Once you reach the line with "Collapse the money", copy it and every line after it exactly, up to the end of the data. Omit the pictures.

[[ TASK MATERIAL open ]]

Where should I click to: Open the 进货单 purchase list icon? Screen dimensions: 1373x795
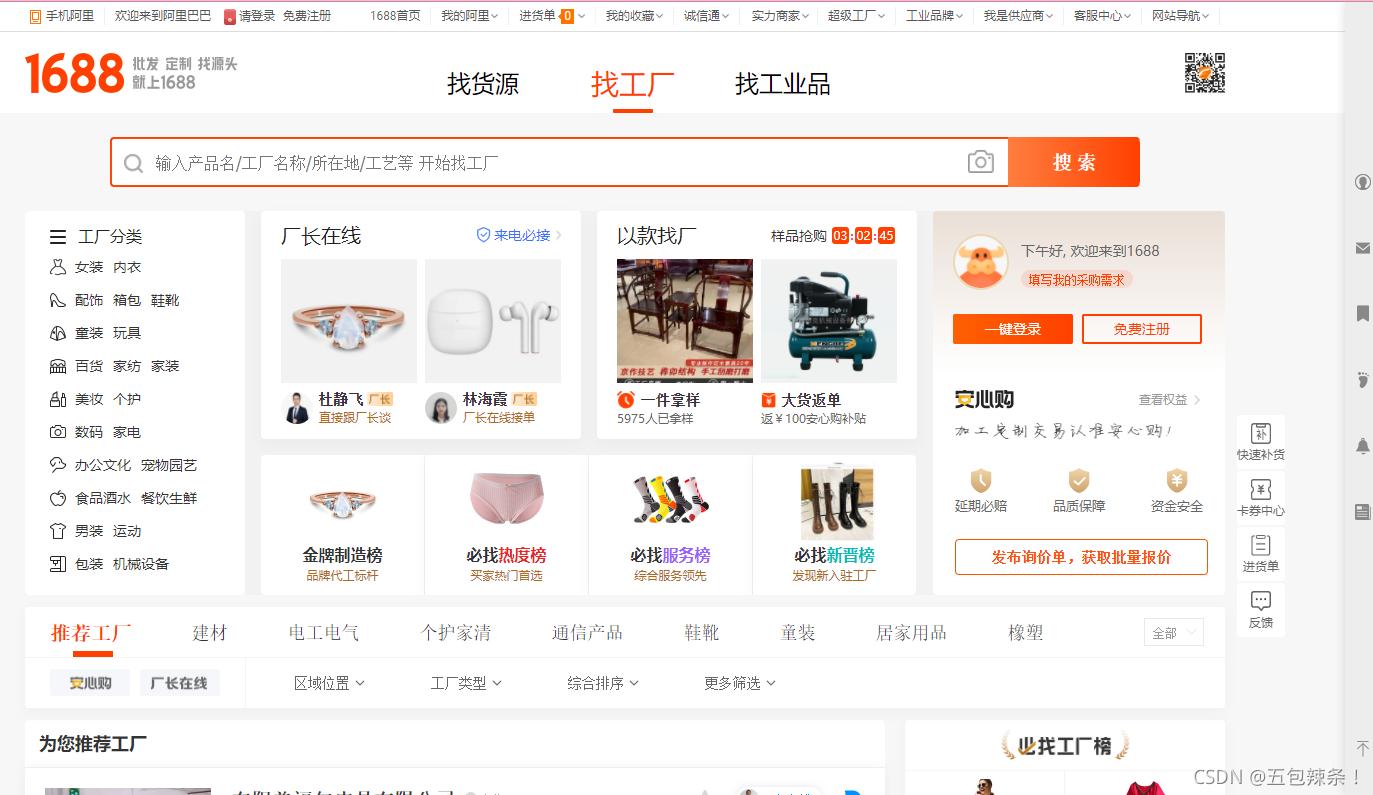(1260, 551)
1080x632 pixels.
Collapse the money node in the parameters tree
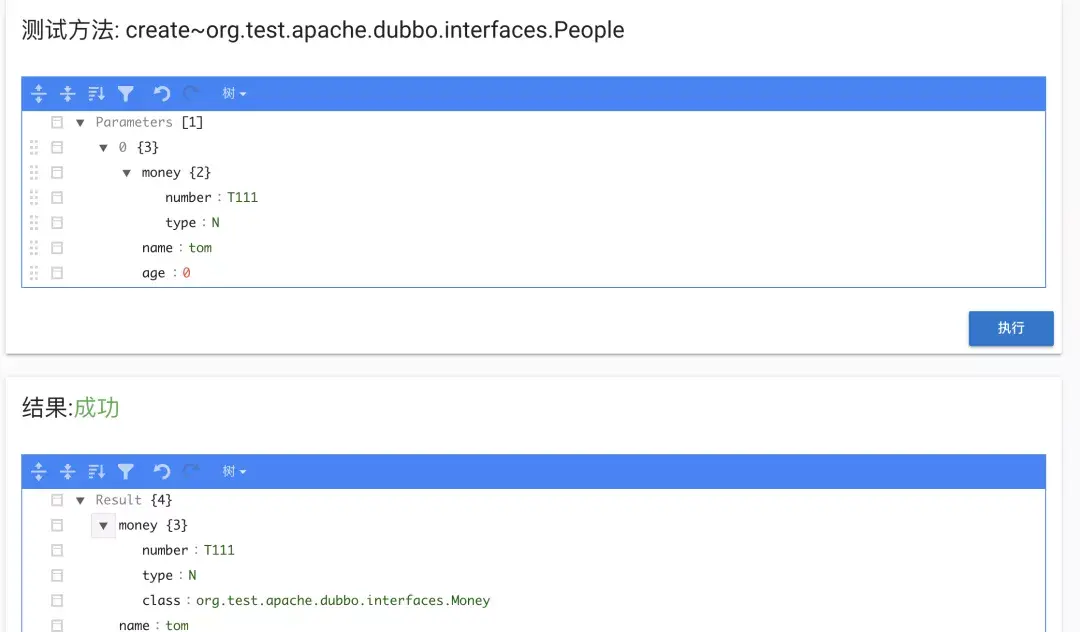tap(127, 173)
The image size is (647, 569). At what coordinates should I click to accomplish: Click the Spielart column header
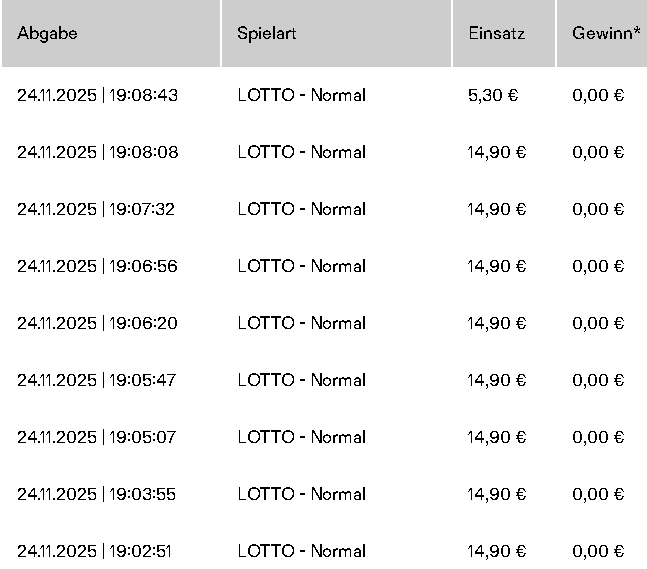(267, 33)
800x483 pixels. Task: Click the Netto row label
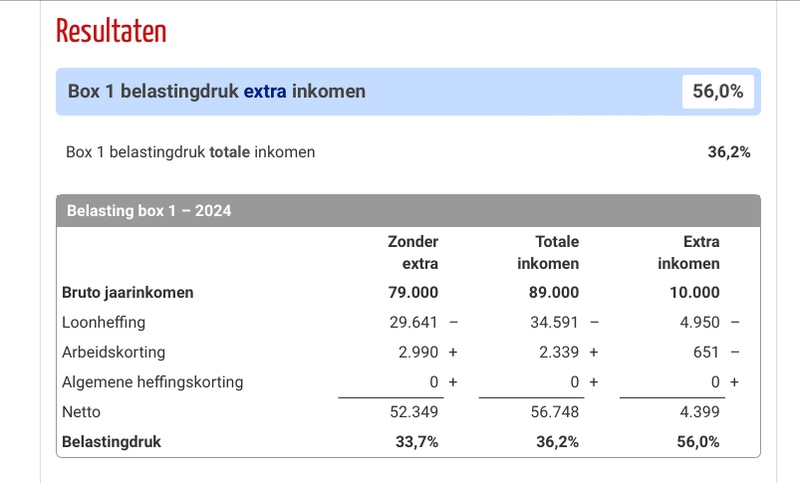(81, 411)
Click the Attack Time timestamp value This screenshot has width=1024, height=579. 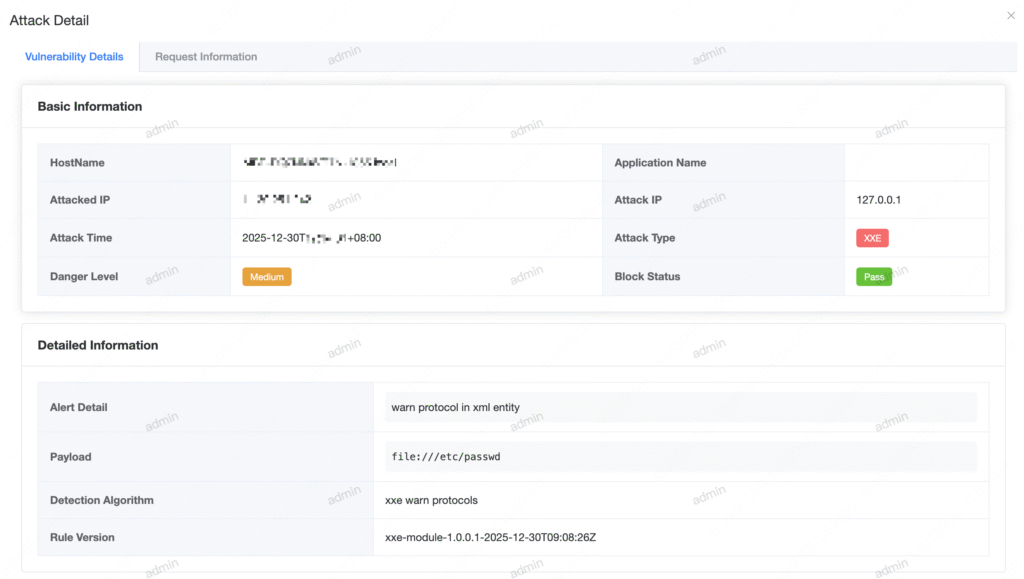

[[ TASK MATERIAL closed ]]

# [PROBLEM SOLUTION]
Collapse the money node in the parameters tree
tap(127, 173)
The image size is (647, 569). At what coordinates should I click to accomplish: Click the Spielart column header
(267, 33)
800x483 pixels. Task: Click the Netto row label
(81, 411)
Click the Attack Time timestamp value This screenshot has width=1024, height=579. 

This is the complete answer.